▸ YOUR TASK: Give the lines from the line with "Classes (572, 2436)" through the line with "Florida (971, 1182)" as a numbered list, both of those lines included and any blank lines left out.

Dataset records
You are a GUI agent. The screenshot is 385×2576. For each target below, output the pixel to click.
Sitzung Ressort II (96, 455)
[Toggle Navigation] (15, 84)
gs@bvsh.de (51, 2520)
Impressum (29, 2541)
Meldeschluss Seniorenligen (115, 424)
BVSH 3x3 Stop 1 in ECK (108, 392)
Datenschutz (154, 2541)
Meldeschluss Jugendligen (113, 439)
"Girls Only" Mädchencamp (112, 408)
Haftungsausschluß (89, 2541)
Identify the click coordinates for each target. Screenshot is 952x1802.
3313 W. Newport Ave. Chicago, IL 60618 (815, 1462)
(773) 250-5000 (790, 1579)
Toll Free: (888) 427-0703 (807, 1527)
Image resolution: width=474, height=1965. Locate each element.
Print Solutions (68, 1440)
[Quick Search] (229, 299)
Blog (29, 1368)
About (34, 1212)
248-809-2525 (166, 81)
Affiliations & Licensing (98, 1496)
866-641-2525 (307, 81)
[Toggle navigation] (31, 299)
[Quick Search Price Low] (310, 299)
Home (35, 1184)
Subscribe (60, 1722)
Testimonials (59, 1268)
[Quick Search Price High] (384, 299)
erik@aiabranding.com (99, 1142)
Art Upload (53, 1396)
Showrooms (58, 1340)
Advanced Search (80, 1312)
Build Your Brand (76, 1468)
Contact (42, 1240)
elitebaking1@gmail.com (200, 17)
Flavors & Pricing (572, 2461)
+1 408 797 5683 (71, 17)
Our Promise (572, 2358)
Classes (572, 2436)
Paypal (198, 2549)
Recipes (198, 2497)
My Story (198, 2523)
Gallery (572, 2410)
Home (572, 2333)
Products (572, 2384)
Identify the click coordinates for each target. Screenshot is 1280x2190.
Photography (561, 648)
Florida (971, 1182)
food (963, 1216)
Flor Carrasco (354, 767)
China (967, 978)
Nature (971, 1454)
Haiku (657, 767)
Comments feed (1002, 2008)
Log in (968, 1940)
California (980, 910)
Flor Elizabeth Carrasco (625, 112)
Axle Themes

▸ COMPLETED EXERCISE:
1. Classes (572, 2436)
2. Paypal (198, 2549)
3. Recipes (198, 2497)
4. My Story (198, 2523)
5. Gallery (572, 2410)
6. Home (572, 2333)
7. Products (572, 2384)
8. Identify the click coordinates for each target. Screenshot is 1280x2190.
9. Photography (561, 648)
10. Florida (971, 1182)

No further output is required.